DIRECTIONS FOR THIS TASK:
Please edit the entries starting with the line with "Click the Sir Joe Quarterman album cover" and going on through the end of the entries, changing "album cover" to "record sleeve" and leaving everything else the same. Give back only those lines, without the pictures.

————————

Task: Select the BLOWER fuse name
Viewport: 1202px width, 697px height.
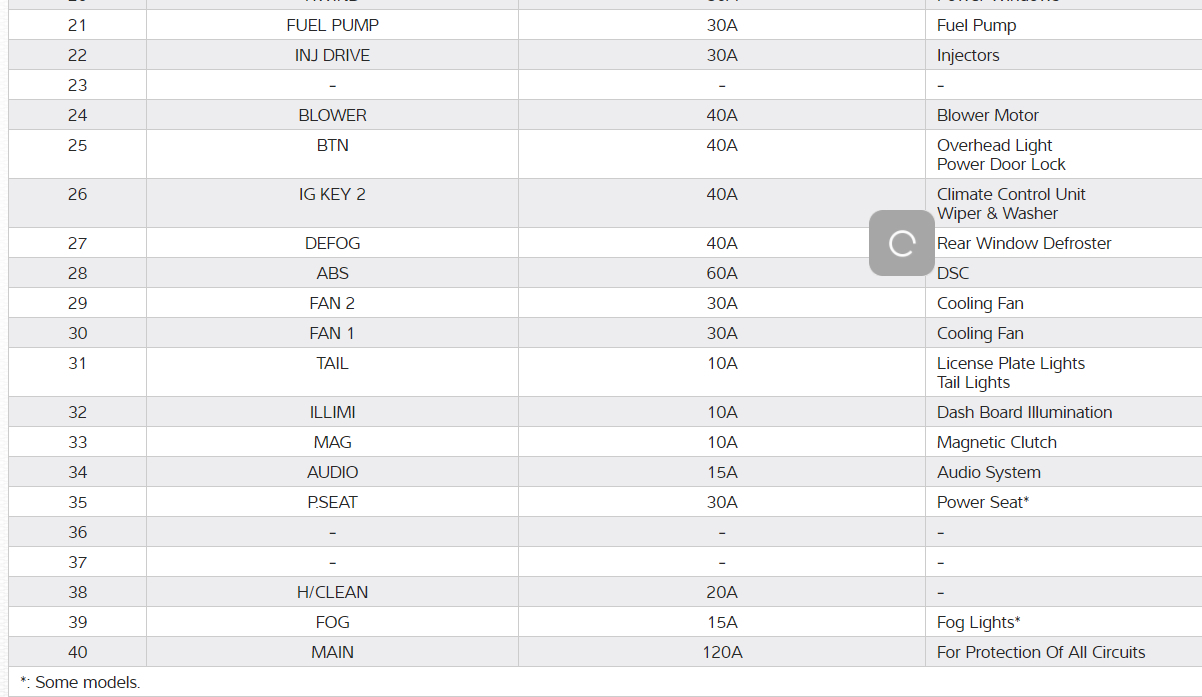Action: (x=332, y=115)
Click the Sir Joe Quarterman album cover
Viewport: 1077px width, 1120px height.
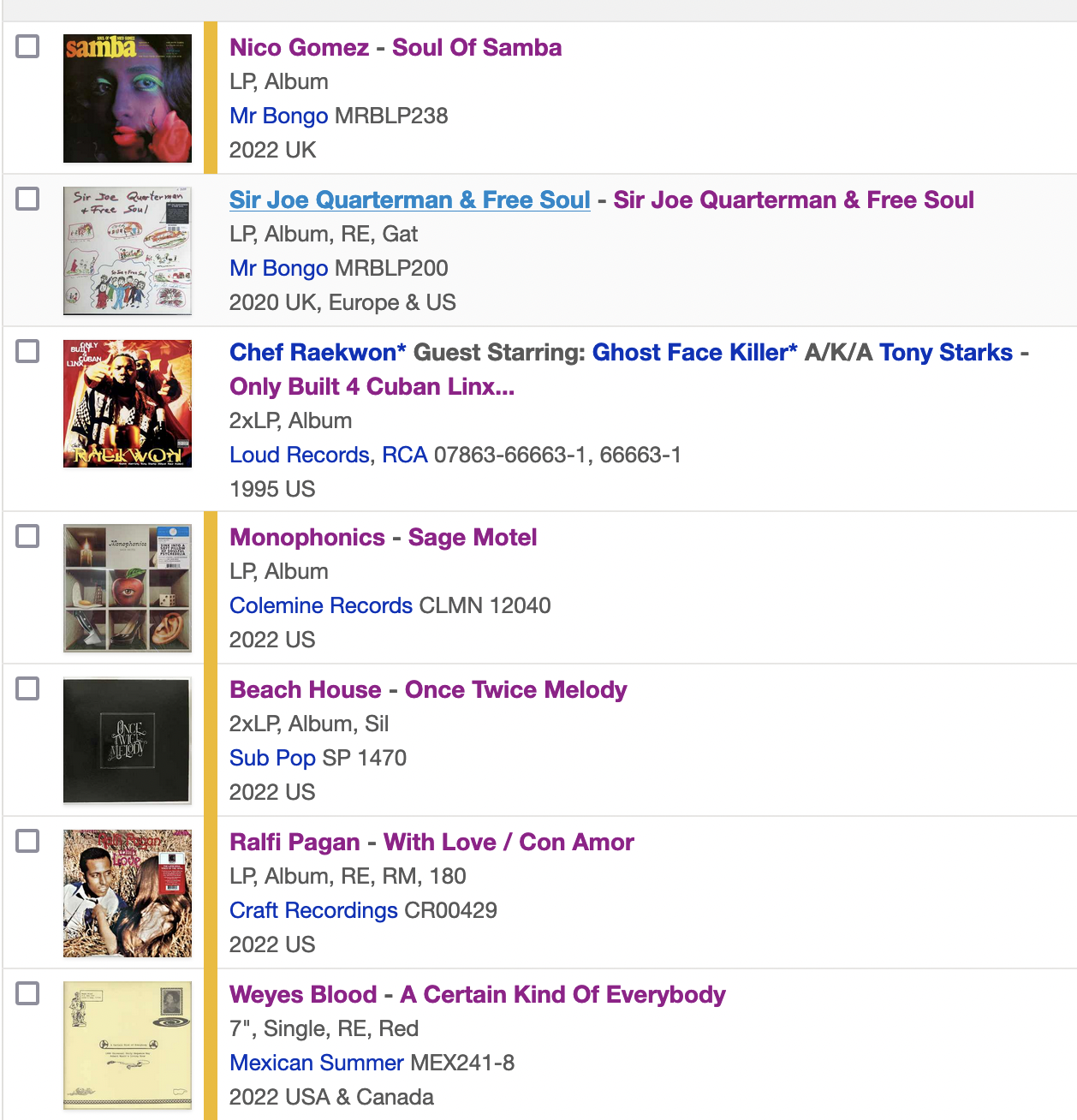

————————

TASK RESPONSE:
Click the Sir Joe Quarterman record sleeve
Viewport: 1077px width, 1120px height.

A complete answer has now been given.